Google in May announced that during an internal audit into its Street View data collection policies the search giant had been “mistakenly collecting samples” of user browsing data sent over unencrypted Wi-Fi networks such as e-mail, user passwords and browsing history. The piece of programming code used to grab user data was from an “experimental WiFi project,” and Google says the code was inadvertently added to Google’s Street View data collection software. Google’s internal audit was prompted by a request of Germany’s privacy authorities.
Aims of the multistate investigation
The multistate investigation wants to find out the following:
-Was [the personal user] data collected by Google ever extracted and if so, when and why;
– How did purportedly unauthorized code — which captured data broadcast over unencrypted WiFi networks — become part of a Street View computer program;
– Who inserted what Google calls unauthorized code into the program and why;
– Have there been other instances of engineers writing unauthorized code into Google products to capture consumer data, and if so provide all instances and full details;
-Why did Google save data it says was accidently collected.
Blumenthal previously asked Google to provide information about its internal policies and procedures for processing and handling data collected by the Street View program; what steps Google has taken to stop unauthorized data snooping in the future; how and when Google learned it was capturing user data; why Google recorded the signal strength and quality of Wi-Fi networks; copies of any audits or reviews of Street View conducted by Google or a third-party.

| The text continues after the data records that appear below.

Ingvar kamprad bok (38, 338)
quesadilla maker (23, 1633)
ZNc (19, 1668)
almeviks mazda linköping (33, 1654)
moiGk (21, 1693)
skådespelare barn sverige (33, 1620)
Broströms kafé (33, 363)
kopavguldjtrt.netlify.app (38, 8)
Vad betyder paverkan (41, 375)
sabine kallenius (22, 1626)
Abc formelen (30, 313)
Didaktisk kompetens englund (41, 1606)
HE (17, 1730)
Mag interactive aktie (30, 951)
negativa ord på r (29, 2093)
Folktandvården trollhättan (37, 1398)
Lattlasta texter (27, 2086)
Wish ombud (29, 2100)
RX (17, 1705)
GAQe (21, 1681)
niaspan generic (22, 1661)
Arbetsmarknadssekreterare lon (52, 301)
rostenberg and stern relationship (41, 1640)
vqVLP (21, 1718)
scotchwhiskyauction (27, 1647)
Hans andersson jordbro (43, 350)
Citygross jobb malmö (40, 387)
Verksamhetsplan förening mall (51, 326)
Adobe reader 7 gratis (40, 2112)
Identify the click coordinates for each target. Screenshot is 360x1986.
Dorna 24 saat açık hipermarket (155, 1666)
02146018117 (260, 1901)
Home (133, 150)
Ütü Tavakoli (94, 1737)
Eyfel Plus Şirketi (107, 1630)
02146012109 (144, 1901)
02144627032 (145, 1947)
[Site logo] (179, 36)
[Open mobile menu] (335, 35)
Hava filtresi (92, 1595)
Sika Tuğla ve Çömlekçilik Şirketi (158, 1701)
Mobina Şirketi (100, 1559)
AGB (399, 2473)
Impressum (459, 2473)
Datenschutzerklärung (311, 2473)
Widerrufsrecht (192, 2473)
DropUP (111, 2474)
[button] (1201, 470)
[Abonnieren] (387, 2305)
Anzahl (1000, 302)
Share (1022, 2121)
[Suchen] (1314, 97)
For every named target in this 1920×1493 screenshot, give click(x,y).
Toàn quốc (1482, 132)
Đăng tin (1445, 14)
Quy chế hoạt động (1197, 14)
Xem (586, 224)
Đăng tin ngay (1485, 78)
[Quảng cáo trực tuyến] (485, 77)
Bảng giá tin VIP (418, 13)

A timeline of Google’s Wi-Fi data snooping gaffe
The announcement of a multistate investigation is just the latest problem to come out of the controversy over Google’s Wi-Fi data snooping scandal. Here’s a quick breakdown of what’s already happened.
April 27, 2010: Google submits a report to privacy protection authorities in several countries detailing its Street View Wi-Fi data collection policies. Google’s report says that it collects publicly broadcast Wi-Fi access point information so it can approximate a user’s location based on surrounding cell towers and Wi-Fi access points. This technology is used in products such as Google Maps’ My Location feature. Google states in the report that it “never collects the content of any communications” sent over Wi-Fi networks. You can read Google’s report here (PDF).
May 5, 2010: The Data Protection Authority in Hamburg, Germany asks to audit Google’s Wi-Fi collection data. This request prompts Google to “re-examine everything” it had been collecting during its Street View project.
June 9, 2010: Google releases a report by third-party security consulting firm Stroz Friedberg that reviews Google’s Street View software that collected Wi-Fi data, how it worked, and what data it gathered. You can read the report here (PDF).
June 10, 2010: Google asks that the eight lawsuits over the data breach, as well as any future suits, are consolidated into one case to be heard in a court near Google HQ in Mountain View, California.